Стараясь ввести нас в заблуждение, черный барон несколько раз имитировал высадку своих войск в черноморского порту Хорлы. А начал наступление выброской 6 июня десанта на побережье Азовского моря. Высаженный в Кирилловне корпус генерала Слащева имел тройное превосходство над обороняющимися здесь красными частями. Как потом стало известно из документов, ему поставили задачу — окружить дивизии нашей 13-й армии, расположенные на Чонгарском полуострове, и захватить Мелитополь, с тем чтобы перерезать единственную железную дорогу, ведущую в Крым.

Наше командование стало спешно перебрасывать резервные части для разгрома десанта. Но 7 июня — уже на Перекопском перешейке — перешли в наступление главные силы белогвардейцев. Первым под прикрытием броневиков и танков устремился в атаку корпус генерала Кутепова, составленный из отборных офицерских дивизий — марковской, корниловской и дроздовской. С моря его поддерживали мощным огнем английские и французские корабли.

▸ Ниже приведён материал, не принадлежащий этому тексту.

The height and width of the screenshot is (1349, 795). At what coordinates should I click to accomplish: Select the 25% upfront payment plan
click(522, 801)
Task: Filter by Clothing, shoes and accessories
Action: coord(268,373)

Одновременно на чонгарском направлении двинулся на соединение с десантом Слащева корпус генерала Писарева.

Как указывает военный историк И. С. Коротков, армия Врангеля насчитывала тогда более ста тысяч человек. Непосредственно в июньском наступлении участвовало свыше тридцати тысяч. А мы, по свидетельству бывшего командующего Юго-Западным фронтом Маршала Советского Союза А. И. Егорова, имели против черного барона лишь ослабленную 13-ю армию, насчитывавшую двенадцать тысяч бойцов. Нельзя забывать и о подавляющем превосходстве белых в технике, вооружении, особенно в авиации и военно-морском флоте.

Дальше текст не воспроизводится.